The Bureau of Labor Statistics reported on Friday that the seasonally adjusted number of workers on nonfarm payrolls fell by 51,000 in July. Their separate survey of households put the decrease in employment at 72,000. Earlier this week, ADP reported a tepid 9,000 gain in private-sector employment.
Though the monthly employment figures contain considerable measurement error and are prone to revision, a clearer picture emerges from the year-over-year percentage change, which is now negative. We've never seen a year-over-year decline in nonfarm payrolls without an economic recession.
The BLS also reported that the unemployment rate increased 0.2 percentage points to 5.7%. A spike up in the unemployment rate is another defining characteristic of an economic recession.
These numbers are not necessarily inconsistent with Thursday's GDP report. Okun's Law is an economic regularity noted by Arthur Okun in the 1960s that has held up reasonably well in the decades since. It asserts that for if GDP grows 2-3 percent slower than trend for one year, the unemployment rate would rise by 1%. Real GDP growth over the last 4 quarters has been 1.8%, compared with an average annual growth rate of 3.4%. The unemployment rate has increased over the last year from 4.7% to 5.7%. Thus slow GDP growth alone, rather than an outright fall in real GDP, would be consistent with the rising unemployment rate.
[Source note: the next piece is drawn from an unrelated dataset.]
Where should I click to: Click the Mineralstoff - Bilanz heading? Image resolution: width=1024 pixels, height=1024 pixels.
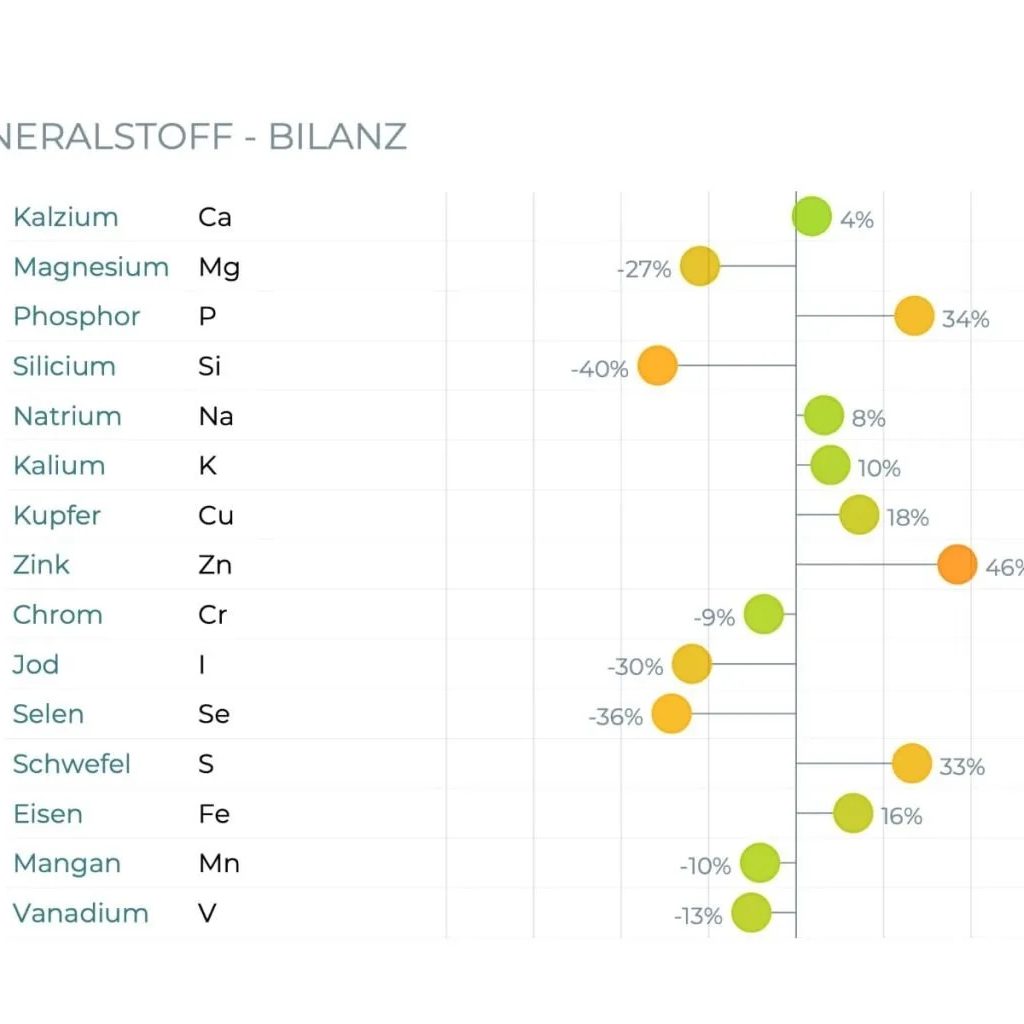tap(204, 136)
I've argued previously that the question of whether we've entered an economic recession is a materially important one, and I still believe this to be the case. But after last week's numbers, I'm also sympathetic to the position of Fed Chair Ben Bernanke:
Whether it's a technical recession or not is not all that relevant," Mr. Bernanke said. "It's clearly the case that for a variety of reasons families are facing hardship."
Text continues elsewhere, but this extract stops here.